Um ponto de vista alternativo, defendido pelo astrônomo jesuíta padre Scheiner, dizia que as manchas solares eram pequenos planetas orbitando o Sol. Scheiner, treinado na doutrina aristotélica, não podia aceitar que um objeto celeste tivesse qualquer tipo de imperfeição. Segundo Aristóteles, todos os objetos celestes eram feitos de éter - a quintessência-, sendo, portanto, perfeitos. Venceu Galileu, após humilhar bastante seu oponente, como era seu estilo.

O que não sabia é que as manchas solares têm dimensões maiores do que da Terra e representam uma medida de atividade magnética na superfície solar. Hoje, sabemos que o Sol apresenta ciclos de atividade de duração de onze anos, nos quais o número de pares de manchas solares aumenta durante o pico dos ciclos, indicando o borbulhar magnético do astro-rei.
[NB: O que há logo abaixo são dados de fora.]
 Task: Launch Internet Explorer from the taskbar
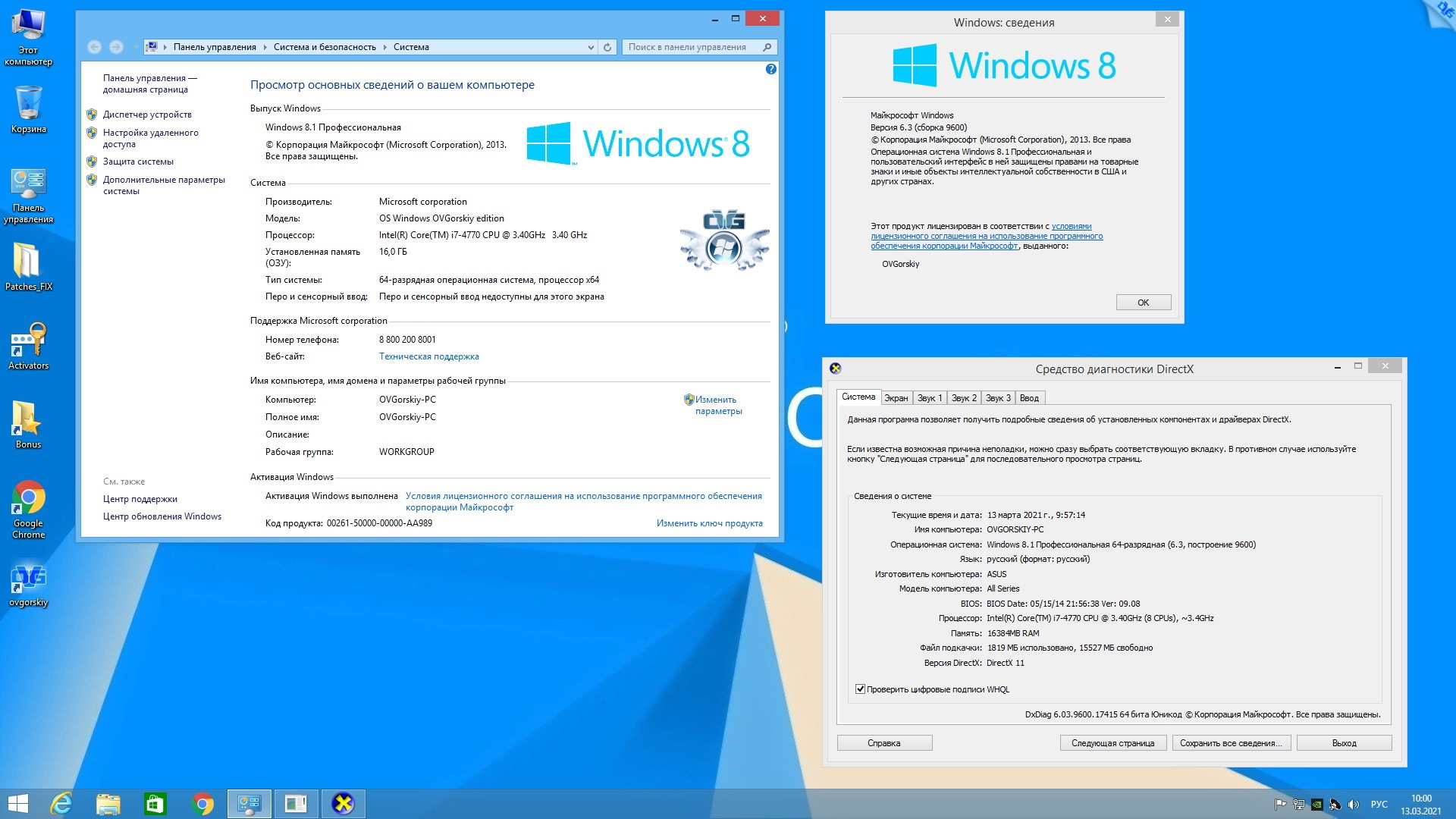61,803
Essa atividade tem sérias implicações para a Terra.

No dia 14 de julho de 2000, cientistas no Centro Ambiental Espacial em Boulder, no Colorado, monitorando o satélite Goes-8, detectaram uma emissão violenta de raios X emitida por uma região do Sol que, durante os dias precedentes, havia demonstrado alta atividade. Os raios X acusavam a formação de uma gigantesca centelha, emitindo energia equivalente a bilhões de megatoneladas de TNT: literalmente, uma explosão apocalíptica na superfície do Sol. Outro satélite, Soho, também detectou a centelha em sua órbita a 1,5 milhão de quilômetros da Terra, um décimo da distância até o Sol. Após meia hora, o Soho detectou outro fenômeno, de proporções assustadoras: a ejeção de uma bolha de bilhões de toneladas de plasma, partículas eletricamente carregadas. Destino: Terra.

A bolha, um exemplo de ejeção de massa coronal (do inglês "coronal mass ejection", ou CME), viajando a 1.700 quilômetros por segundo, chegou aqui 25 horas mais tarde. Ao passar pelo Soho, a bolha provocou pane em seus instrumentos, desligando-os temporariamente. Em um dia suas células solares sofreram danos equivalentes aos de um ano. Um satélite japonês foi perdido. Outros tiveram seus instrumentos de detecção e transmissão de dados arruinados.

Em outubro do ano passado, uma tempestade solar emitiu outra massa coronal gigantesca. Essa eu mesmo vi -ao menos uma de suas consequências- do jardim da minha casa: as partículas de plasma, ao se chocarem com a atmosfera terrestre, provocaram uma belíssima aurora boreal, cortinas de luz oscilando no céu em tons de vermelho e laranja. Uma das (poucas) vantagens de morar em latitudes altas.

A conexão Terra-Sol tem uma importância que vai além das belas auroras. As partículas solares, altamente energéticas, são afuniladas pelo campo magnético terrestre, concentrando-se principalmente nos pólos. Caso a Terra não tivesse um campo magnético, nosso casulo, não poderíamos sobreviver à radiação. De fato, durante tempestades solares, astronautas da estação espacial têm de procurar abrigo em partes da espaçonave com proteção extra. Imagine o Sol e a Terra como duas bolas ligadas por elásticos. Esses elásticos são as linhas de campo magnético, que gosto de visualizar como um cordão umbilical unindo-nos ao astro que nos mantém vivos. As bolhas de plasma seguem essas linhas como se fossem trilhos, juntamente com as partículas que formam o vento solar, a emissão normal proveniente do Sol, composta principalmente por prótons. A maior pressão durante uma tempestade solar modifica o campo magnético terrestre, diminuindo sua eficiência. Partículas carregadas colidem com satélites, provocando faíscas e danificando instrumentos. Mais ainda, as tempestades aquecem a atmosfera, fazendo-a dilatar. Isso causa aumento no atrito que pode levar à queda dos satélites em órbitas mais elevadas.

A vida moderna depende crucialmente de satélites: transações bancárias, GPS, telefonia celular, telecomunicações. A conexão Terra-Sol representa mais um lembrete que não devemos nos esquecer de nossos vizinhos cósmicos.